Copy out every entry below without changing a single character.

Entries for finding words and elements:
========================================================================
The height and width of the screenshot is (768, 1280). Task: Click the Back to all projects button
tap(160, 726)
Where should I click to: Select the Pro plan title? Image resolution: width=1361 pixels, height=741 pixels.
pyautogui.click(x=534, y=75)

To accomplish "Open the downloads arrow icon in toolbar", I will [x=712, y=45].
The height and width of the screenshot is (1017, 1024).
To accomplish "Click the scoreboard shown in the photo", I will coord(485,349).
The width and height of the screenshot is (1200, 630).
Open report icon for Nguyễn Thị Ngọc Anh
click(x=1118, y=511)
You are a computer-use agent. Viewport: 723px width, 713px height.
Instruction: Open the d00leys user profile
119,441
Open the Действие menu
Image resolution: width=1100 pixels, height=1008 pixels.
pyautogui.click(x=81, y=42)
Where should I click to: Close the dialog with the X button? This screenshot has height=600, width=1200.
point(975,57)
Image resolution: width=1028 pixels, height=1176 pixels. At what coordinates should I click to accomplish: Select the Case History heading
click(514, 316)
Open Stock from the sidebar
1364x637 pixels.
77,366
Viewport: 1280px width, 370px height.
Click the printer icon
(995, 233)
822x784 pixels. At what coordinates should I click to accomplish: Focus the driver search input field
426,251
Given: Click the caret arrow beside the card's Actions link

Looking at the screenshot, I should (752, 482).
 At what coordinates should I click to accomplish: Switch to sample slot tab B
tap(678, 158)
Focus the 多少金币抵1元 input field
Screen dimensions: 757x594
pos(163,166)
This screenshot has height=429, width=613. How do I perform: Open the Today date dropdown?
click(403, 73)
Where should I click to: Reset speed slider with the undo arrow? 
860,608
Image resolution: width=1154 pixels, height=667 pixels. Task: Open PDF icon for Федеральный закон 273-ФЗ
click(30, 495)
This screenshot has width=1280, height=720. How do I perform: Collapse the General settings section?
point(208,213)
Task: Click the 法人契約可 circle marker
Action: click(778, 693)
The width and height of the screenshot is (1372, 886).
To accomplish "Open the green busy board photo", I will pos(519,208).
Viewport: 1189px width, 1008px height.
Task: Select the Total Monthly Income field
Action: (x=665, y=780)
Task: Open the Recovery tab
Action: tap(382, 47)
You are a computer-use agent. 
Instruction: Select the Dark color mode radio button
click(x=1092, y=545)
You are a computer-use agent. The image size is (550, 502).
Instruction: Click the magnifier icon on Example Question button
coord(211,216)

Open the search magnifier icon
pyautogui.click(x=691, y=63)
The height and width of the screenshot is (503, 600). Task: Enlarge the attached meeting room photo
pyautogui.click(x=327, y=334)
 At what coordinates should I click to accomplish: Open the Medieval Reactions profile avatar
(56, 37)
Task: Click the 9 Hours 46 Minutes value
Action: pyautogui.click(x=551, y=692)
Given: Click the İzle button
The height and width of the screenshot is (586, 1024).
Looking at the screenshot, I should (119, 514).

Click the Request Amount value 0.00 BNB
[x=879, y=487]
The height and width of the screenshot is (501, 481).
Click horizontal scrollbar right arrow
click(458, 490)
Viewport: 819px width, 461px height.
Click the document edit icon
========================================================================
* _Correct answer_:
The height and width of the screenshot is (768, 1280). Task: Click the Back to all projects button
tap(160, 726)
Where should I click to: Select the Pro plan title? Image resolution: width=1361 pixels, height=741 pixels.
pyautogui.click(x=534, y=75)

To accomplish "Open the downloads arrow icon in toolbar", I will [x=712, y=45].
The height and width of the screenshot is (1017, 1024).
To accomplish "Click the scoreboard shown in the photo", I will coord(485,349).
The width and height of the screenshot is (1200, 630).
Open report icon for Nguyễn Thị Ngọc Anh
click(x=1118, y=511)
You are a computer-use agent. Viewport: 723px width, 713px height.
Instruction: Open the d00leys user profile
119,441
Open the Действие menu
Image resolution: width=1100 pixels, height=1008 pixels.
pyautogui.click(x=81, y=42)
Where should I click to: Close the dialog with the X button? This screenshot has height=600, width=1200.
point(975,57)
Image resolution: width=1028 pixels, height=1176 pixels. At what coordinates should I click to accomplish: Select the Case History heading
click(514, 316)
Open Stock from the sidebar
1364x637 pixels.
77,366
Viewport: 1280px width, 370px height.
Click the printer icon
(995, 233)
822x784 pixels. At what coordinates should I click to accomplish: Focus the driver search input field
426,251
Given: Click the caret arrow beside the card's Actions link

Looking at the screenshot, I should (752, 482).
 At what coordinates should I click to accomplish: Switch to sample slot tab B
tap(678, 158)
Focus the 多少金币抵1元 input field
Screen dimensions: 757x594
pos(163,166)
This screenshot has height=429, width=613. How do I perform: Open the Today date dropdown?
click(403, 73)
Where should I click to: Reset speed slider with the undo arrow? 
860,608
Image resolution: width=1154 pixels, height=667 pixels. Task: Open PDF icon for Федеральный закон 273-ФЗ
click(30, 495)
This screenshot has width=1280, height=720. How do I perform: Collapse the General settings section?
point(208,213)
Task: Click the 法人契約可 circle marker
Action: click(778, 693)
The width and height of the screenshot is (1372, 886).
To accomplish "Open the green busy board photo", I will pos(519,208).
Viewport: 1189px width, 1008px height.
Task: Select the Total Monthly Income field
Action: (x=665, y=780)
Task: Open the Recovery tab
Action: tap(382, 47)
You are a computer-use agent. 
Instruction: Select the Dark color mode radio button
click(x=1092, y=545)
You are a computer-use agent. The image size is (550, 502).
Instruction: Click the magnifier icon on Example Question button
coord(211,216)

Open the search magnifier icon
pyautogui.click(x=691, y=63)
The height and width of the screenshot is (503, 600). Task: Enlarge the attached meeting room photo
pyautogui.click(x=327, y=334)
 At what coordinates should I click to accomplish: Open the Medieval Reactions profile avatar
(56, 37)
Task: Click the 9 Hours 46 Minutes value
Action: pyautogui.click(x=551, y=692)
Given: Click the İzle button
The height and width of the screenshot is (586, 1024).
Looking at the screenshot, I should (119, 514).

Click the Request Amount value 0.00 BNB
[x=879, y=487]
The height and width of the screenshot is (501, 481).
Click horizontal scrollbar right arrow
click(458, 490)
Viewport: 819px width, 461px height.
Click the document edit icon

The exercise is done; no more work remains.